> **Required action**:
How many lines in the records below contain "height"? Reply with the number alone.

> **Dataset content**:
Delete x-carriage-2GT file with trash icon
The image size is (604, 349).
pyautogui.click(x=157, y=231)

* * *

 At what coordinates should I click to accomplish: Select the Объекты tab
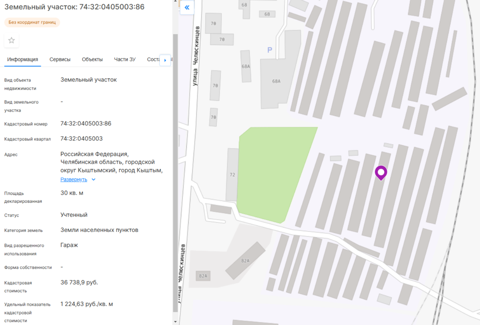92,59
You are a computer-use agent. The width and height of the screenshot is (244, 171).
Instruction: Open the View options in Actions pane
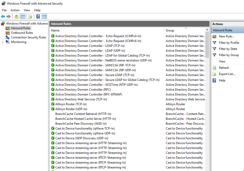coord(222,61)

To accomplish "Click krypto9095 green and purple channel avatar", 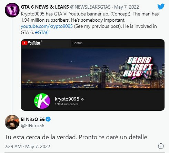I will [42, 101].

---

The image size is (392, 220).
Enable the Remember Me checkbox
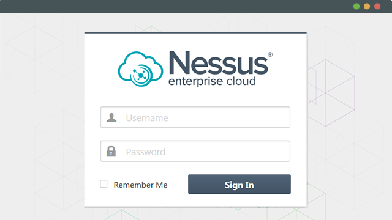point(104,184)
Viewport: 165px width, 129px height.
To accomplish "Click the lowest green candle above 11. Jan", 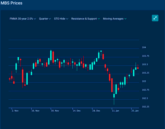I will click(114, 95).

> **Answer to this problem**:
2